Nonetheless, these obstacles won't undermine confidence in the FTZ's development. On September 18, Premier Li Keqiang wrapped up an official tour of the FTZ with discussion with company representatives. He said the policymakers need to do more research and make the market more open and transparent, according to media reports.
Li also said that the FTZ has a bright future.
Obviously, Li's remarks gave a boost to investor sentiment about the zone. In fact, in the past year, the FTZ has done some explorations into government management that is positive and possible for other cities to copy.
For instance, the FTZ published a "negative list" the day after it opened. The Shanghai municipal government released a trimmed-down version on July 1.

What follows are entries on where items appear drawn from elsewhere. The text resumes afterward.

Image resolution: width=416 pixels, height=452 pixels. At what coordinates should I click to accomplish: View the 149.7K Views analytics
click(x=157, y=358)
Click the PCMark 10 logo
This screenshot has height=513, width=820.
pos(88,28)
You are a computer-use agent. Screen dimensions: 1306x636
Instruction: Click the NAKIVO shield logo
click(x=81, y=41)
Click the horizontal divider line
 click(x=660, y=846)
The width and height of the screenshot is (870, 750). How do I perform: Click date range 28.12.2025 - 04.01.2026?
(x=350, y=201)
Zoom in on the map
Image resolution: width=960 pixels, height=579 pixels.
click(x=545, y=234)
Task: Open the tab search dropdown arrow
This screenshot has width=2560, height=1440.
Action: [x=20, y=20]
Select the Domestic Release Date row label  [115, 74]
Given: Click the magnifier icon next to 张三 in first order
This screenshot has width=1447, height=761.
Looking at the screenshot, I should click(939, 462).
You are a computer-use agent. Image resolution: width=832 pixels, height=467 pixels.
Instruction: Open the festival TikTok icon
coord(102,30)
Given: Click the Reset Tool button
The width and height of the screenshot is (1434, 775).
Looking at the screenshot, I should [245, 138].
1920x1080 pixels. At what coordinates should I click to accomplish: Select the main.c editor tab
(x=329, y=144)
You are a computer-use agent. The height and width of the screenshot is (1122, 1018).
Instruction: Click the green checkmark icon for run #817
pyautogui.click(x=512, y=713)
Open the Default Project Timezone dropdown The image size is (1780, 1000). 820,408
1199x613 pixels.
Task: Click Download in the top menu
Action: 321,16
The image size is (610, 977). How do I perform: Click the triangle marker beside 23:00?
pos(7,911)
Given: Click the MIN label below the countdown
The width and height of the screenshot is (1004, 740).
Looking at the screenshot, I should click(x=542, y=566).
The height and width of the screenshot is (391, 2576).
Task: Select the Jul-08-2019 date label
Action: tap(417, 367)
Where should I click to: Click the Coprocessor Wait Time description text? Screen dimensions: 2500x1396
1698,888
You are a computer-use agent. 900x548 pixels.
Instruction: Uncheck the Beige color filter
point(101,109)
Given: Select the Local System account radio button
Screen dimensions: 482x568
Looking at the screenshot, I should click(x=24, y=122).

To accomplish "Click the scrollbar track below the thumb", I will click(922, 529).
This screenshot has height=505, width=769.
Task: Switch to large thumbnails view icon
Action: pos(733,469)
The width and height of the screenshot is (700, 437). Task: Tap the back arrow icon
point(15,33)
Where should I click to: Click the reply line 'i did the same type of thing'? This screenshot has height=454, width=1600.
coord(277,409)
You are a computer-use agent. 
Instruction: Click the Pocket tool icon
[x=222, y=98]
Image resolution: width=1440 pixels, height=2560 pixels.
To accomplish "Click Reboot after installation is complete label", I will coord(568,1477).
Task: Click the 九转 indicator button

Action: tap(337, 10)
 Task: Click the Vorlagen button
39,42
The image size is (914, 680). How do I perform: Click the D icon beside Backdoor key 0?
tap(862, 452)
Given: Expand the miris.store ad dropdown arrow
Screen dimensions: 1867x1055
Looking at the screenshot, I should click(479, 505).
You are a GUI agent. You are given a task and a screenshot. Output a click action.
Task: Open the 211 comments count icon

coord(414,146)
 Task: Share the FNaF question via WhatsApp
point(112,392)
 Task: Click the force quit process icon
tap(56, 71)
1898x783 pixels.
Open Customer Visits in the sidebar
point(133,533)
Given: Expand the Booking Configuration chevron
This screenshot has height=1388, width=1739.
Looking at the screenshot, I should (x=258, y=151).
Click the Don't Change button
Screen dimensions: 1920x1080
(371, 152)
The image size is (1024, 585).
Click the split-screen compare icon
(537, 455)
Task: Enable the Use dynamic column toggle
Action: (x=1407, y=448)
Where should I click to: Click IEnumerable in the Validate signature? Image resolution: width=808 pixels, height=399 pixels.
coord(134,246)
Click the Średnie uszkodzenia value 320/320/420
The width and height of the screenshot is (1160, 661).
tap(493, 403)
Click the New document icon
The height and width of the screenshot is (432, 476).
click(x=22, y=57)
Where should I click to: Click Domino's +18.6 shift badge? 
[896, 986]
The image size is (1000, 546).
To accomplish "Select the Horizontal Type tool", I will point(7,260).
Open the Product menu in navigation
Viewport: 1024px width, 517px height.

The FTZ's list showed all of the sectors banned for foreign companies. By shortening it, the government made more room for foreign investors in China. During his visit, Li called for the government to further cut the list.
This kind of management helps transform the government's role in the market to make its governance more transparent and fair. Jing'an district has piloted the management model since July 1. Reports said it's possible that the model will be expanded to entire city.
Along with the partial management model, the Shanghai FTZ is also likely to be copied by other cities. So the Shanghai FTZ could serve as a model for other FTZs in China.
Currently, Tianjin and Guangdong Province are both reportedly planning to establish their own FTZs. Anhui Province has reportedly set up a pilot program, and wants its provincial capital, Hefei, and two other cities, Wuhu and Maanshan, to offer tax breaks and supervising policies for international logistics and manufacturing companies.
The FTZ has brought other benefits as well. On September 18, the Shanghai Gold Exchange launched an international gold trade board in the zone in an effort to give China more influence over gold prices.
In addition, the Shanghai municipal government released guidelines on September 15 that seek to make the Shanghai FTZ the place with the most open capital markets in China. The Shanghai FTZ will further open up its capital markets in the future in areas including currency liberalization, market-oriented interest rates and free trade.
Shanghai has also benefited from the friendly environment for finance. According to Shanghai authorities, there were 133 financial institutions, including securities, fund and futures companies in Shanghai at the end of August, accounting for nearly 25 percent of the country's total.
Just like Li said during his visit to the FTZ, Shanghai has a bright future. Let's wait for the FTZ to send more positive signals about financial reforms around the country.